Citation:
Catarina Figueira, Joe Nellis and David Parker, Banking performance and technological change in non-core EU countries: A study of Spain and Portugal, Studies in Economics and Finance, Volume 26, Number 3, 2009, Pages 155-170.
Abstract:
The purpose of this paper is to investigate the cost efficiency of banks
operating in two "non-core" EU countries, Portugal and Spain, over a number of
years. Specifically, the paper aims to examine the extent to which banks'
efficiency is influenced by their portfolio orientation and scale of operation.
Data envelopment analysis is used to identify banks' levels of performance over
time in both countries. In order to decompose banks' total factor productivity
change into technological, scale efficiency and pure efficiency changes, the
Malmquist index method is applied. Banks operating in both countries have
improved their performance over time and savings banks and large banks, in
particular, have tended to outperform other types of banks.
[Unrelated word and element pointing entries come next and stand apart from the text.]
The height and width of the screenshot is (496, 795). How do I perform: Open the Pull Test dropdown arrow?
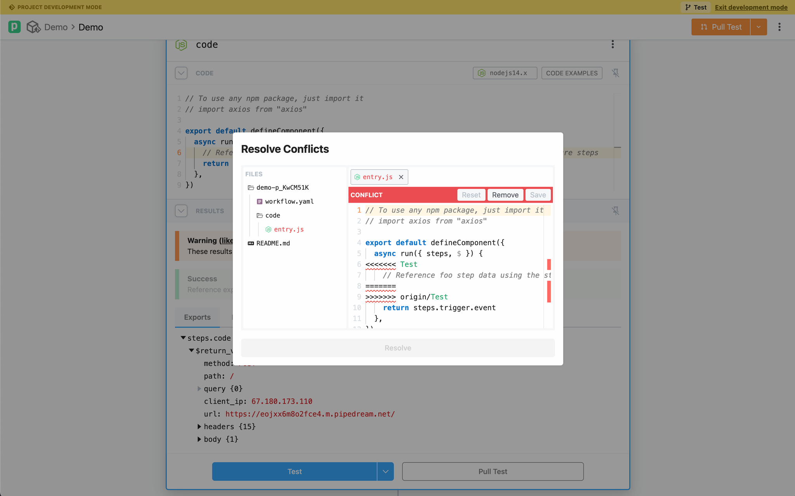(x=759, y=27)
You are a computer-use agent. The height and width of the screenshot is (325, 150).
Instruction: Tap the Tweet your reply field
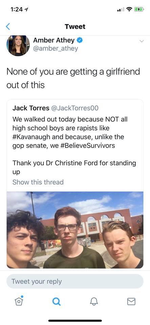75,281
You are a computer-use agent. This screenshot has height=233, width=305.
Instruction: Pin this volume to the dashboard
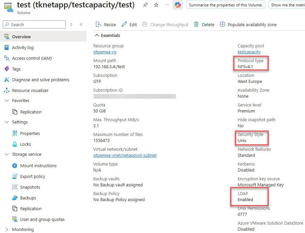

Banks operating in
Spain tend to perform better than in Portugal and Spanish-owned banks perform
better than their Portuguese-owned counterparts. The improvements in performance
revealed have mainly been due to technological change. Bankscope is a well-
respected data source and has been the basis of many studies of performance in
international banking. Unfortunately, owing to data deficiencies, around 20 per
cent of the banks operating in Portugal and Spain were not included. Practical
implications - If Portuguese banks are to be competitive internationally, there
is considerable need for efficiency improvements. The paper provides insights
into the dynamics of the Portuguese and Spanish banking systems. The results
should be of interest to management in banking and bank regulators in Europe,
and economists and others studying bank performance trends. The research
reported may shed light on some of the challenges facing the banking sectors of
the "new" EU states (such as Poland and Hungary).